Let’s briefly refocus on the present state of where are we today. Where is most of the energy in informatics and data integration going?
It’s not yet at the quantified-self level. Today, the most active areas for integrating new data sources involve automatically pulling data from clinical systems.
The most common and important example is EHR systems, electronic health record systems. Many of us working on obtaining problem sets, diagnoses, medications, etcetera, get our data from EHRs, as well as other systems like laboratory information systems, various departmental systems like PACS, and sometimes genetic testing and other omics-type systems.
But what’s missing from this picture?
As we already mentioned, clinical systems really don’t contain all the data that we need to discover how healthcare is affecting patients. Why?
Let’s use a quick anecdotal example to illustrate why this is the case.
David had his regular physical last month. He is a reasonably healthy, 49-year-old non-smoking male. He went to the doctor because his insurance company forced him to go. They sent him a series of letters gently reminding him that he had not gone for over two years and threatened to raise his rates if he refused a checkup.
Note: This example demonstrates a success in quality improvement process measurement.
David’s insurance company had enough information about him to say, “Wow, this guy hasn’t been having his biannual physical in approximately two years. We really need to prod him to go because clearly, he does not have sufficient organizational skills to do this on his own.”
So, David went to his physical.
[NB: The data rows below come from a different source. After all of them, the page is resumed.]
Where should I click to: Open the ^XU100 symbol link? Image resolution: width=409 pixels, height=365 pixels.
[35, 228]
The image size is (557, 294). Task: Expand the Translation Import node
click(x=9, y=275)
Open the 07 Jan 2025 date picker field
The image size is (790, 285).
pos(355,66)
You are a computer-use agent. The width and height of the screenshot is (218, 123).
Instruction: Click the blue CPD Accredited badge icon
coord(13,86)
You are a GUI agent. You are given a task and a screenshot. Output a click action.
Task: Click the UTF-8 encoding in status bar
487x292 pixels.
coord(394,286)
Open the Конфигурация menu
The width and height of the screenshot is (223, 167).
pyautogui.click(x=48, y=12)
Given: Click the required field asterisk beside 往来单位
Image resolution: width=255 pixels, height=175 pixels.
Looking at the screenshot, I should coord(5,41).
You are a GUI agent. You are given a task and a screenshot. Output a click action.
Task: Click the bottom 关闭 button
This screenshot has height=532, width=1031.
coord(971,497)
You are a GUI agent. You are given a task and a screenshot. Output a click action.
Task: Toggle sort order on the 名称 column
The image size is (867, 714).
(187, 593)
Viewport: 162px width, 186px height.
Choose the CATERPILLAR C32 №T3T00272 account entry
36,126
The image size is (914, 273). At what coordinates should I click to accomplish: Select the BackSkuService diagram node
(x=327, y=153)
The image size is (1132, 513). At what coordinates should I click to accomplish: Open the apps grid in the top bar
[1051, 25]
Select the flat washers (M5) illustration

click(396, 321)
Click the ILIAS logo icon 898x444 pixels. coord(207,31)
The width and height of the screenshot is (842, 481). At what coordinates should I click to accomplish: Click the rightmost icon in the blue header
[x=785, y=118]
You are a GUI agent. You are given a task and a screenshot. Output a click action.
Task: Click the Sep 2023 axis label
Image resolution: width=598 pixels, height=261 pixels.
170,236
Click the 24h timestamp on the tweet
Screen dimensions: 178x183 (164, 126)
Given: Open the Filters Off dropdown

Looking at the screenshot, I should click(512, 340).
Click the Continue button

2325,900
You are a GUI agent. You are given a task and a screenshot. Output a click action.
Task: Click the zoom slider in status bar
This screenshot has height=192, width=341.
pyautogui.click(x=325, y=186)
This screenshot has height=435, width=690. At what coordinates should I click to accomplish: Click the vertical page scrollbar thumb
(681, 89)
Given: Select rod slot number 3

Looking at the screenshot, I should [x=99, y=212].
He spent between 30 minutes and an hour with a very competent clinical staff. They were great. They asked him all the right questions. He provided his healthcare history. They updated his medical chart in real time with his answers. Done. David then left and went home.
What about the other 17,520 hours of David’s life over the last two years? What happened during that time was only indirectly referenced by the story that he told to his clinical care team and that was recorded to some extent in his medical chart.
The real answer to what happened is between David and his diary. But nowadays the less old-fashioned answer is that it’s between the patient and their smartphone or the patient and his/her Fitbit.
On the average, if you do the numbers, a typical patient spends less than 100th of 1% of their time in a clinical setting. The rest of the time they’re essentially on their own.
How to Integrate Nonclinical Data Into a Quality Improvement Program
So, how can we integrate nonclinical data into a quality improvement program and take advantage of some of the data that may become available to you in the future? How do we escape this healthcare bubble?
Roughly speaking, there are two kinds of data from outside the healthcare bubble that we may want to bring to bear on quality improvement efforts.
- Detailed data generated by a patient outside of a normal healthcare setting
- Data about the population and the environment relevant to the patient
Those are represented as patient-generated and population-base data core graphics below.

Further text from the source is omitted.